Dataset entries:
::::

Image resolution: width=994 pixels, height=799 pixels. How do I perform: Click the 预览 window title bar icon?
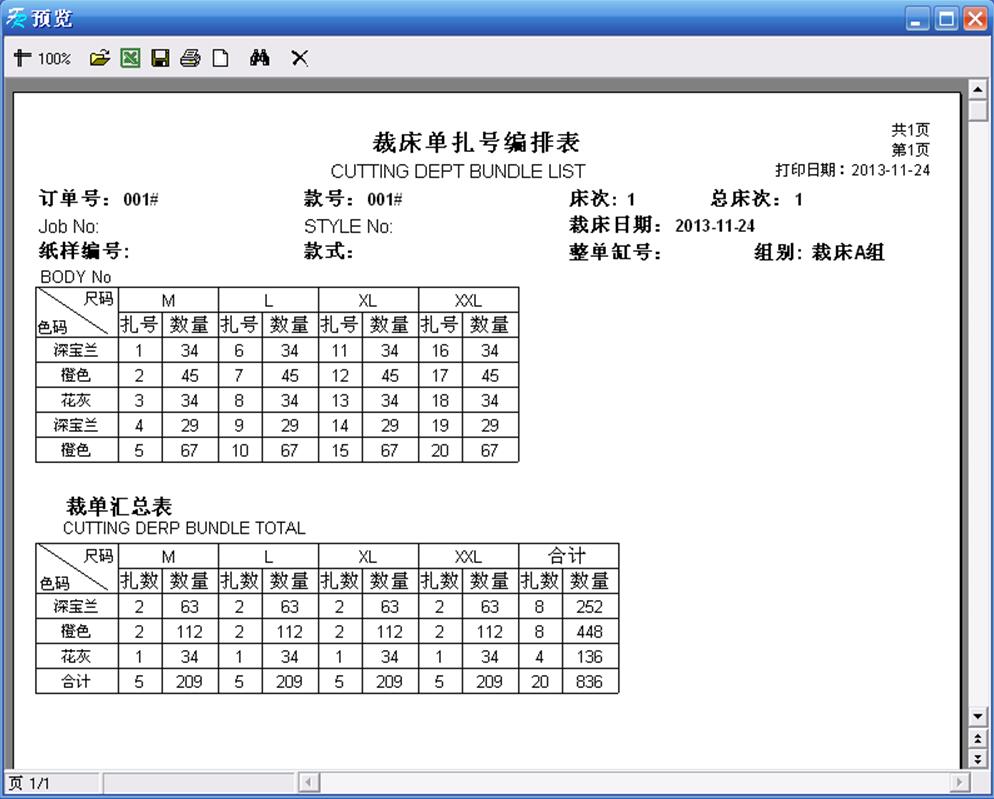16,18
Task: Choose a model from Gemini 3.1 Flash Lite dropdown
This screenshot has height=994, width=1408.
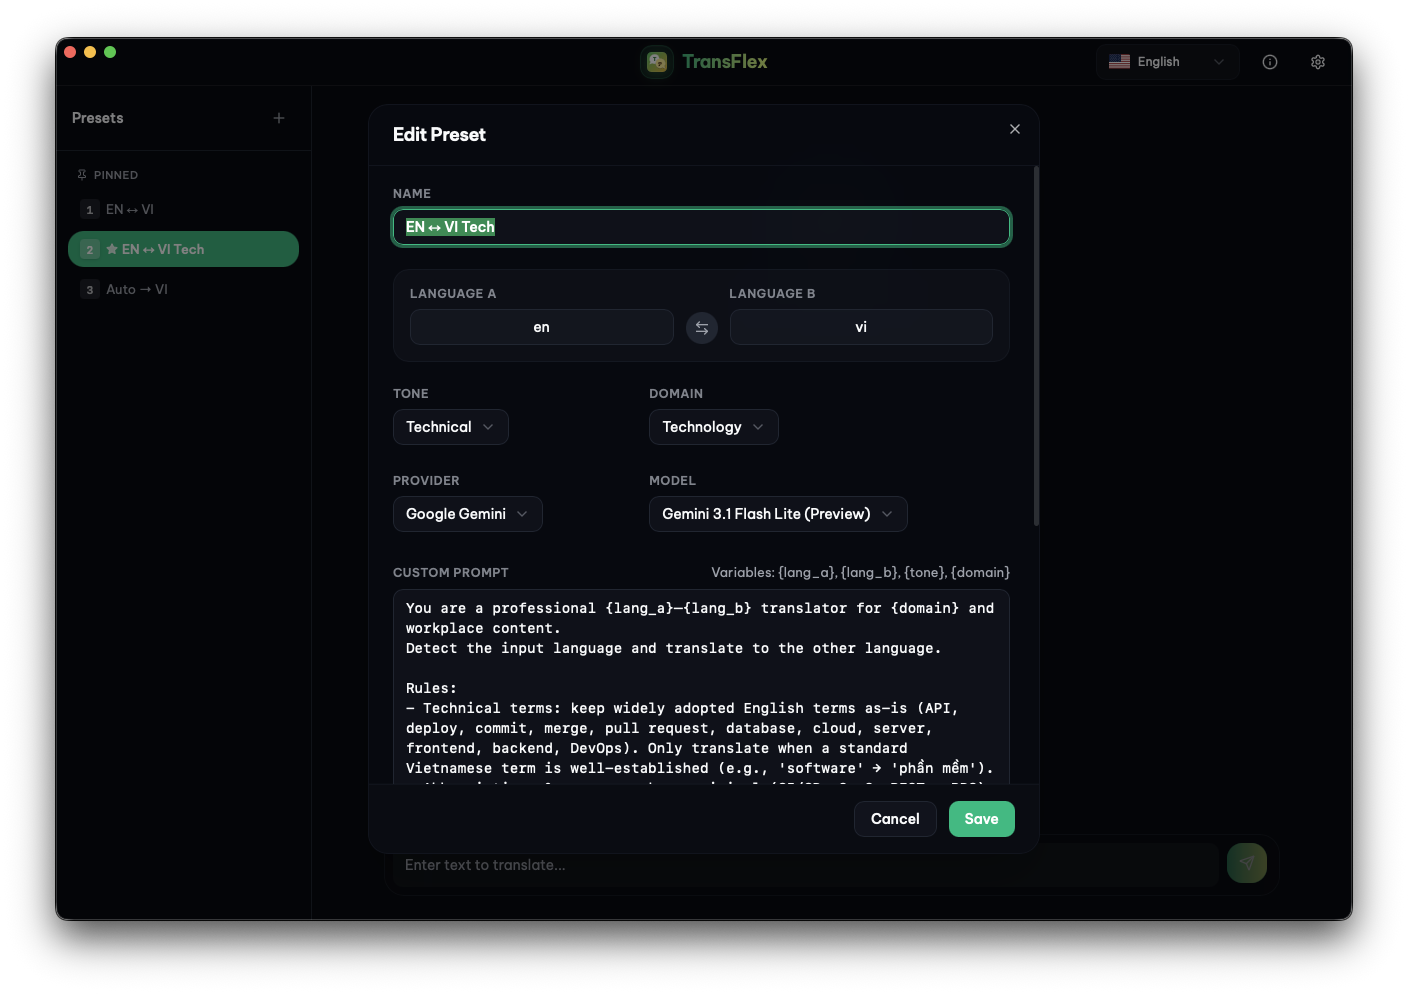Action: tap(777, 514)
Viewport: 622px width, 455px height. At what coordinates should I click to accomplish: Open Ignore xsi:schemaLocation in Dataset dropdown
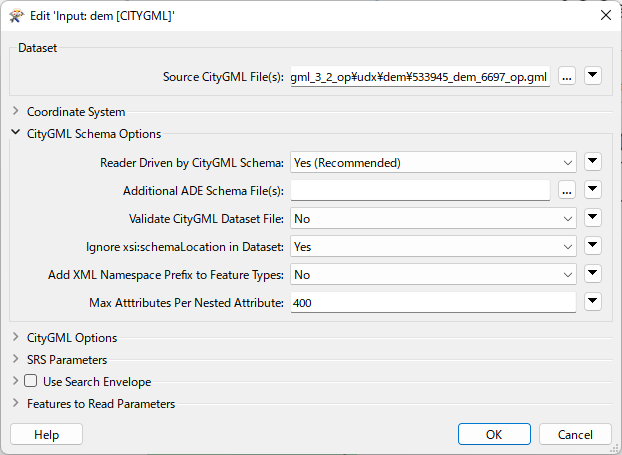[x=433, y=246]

::::

Work order: Pictures aside, repeat every line of the data above exactly.

Problem solution:
Image resolution: width=994 pixels, height=799 pixels. How do I perform: Click the 预览 window title bar icon?
16,18
Task: Choose a model from Gemini 3.1 Flash Lite dropdown
This screenshot has height=994, width=1408.
Action: tap(777, 514)
Viewport: 622px width, 455px height. At what coordinates should I click to accomplish: Open Ignore xsi:schemaLocation in Dataset dropdown
[x=433, y=246]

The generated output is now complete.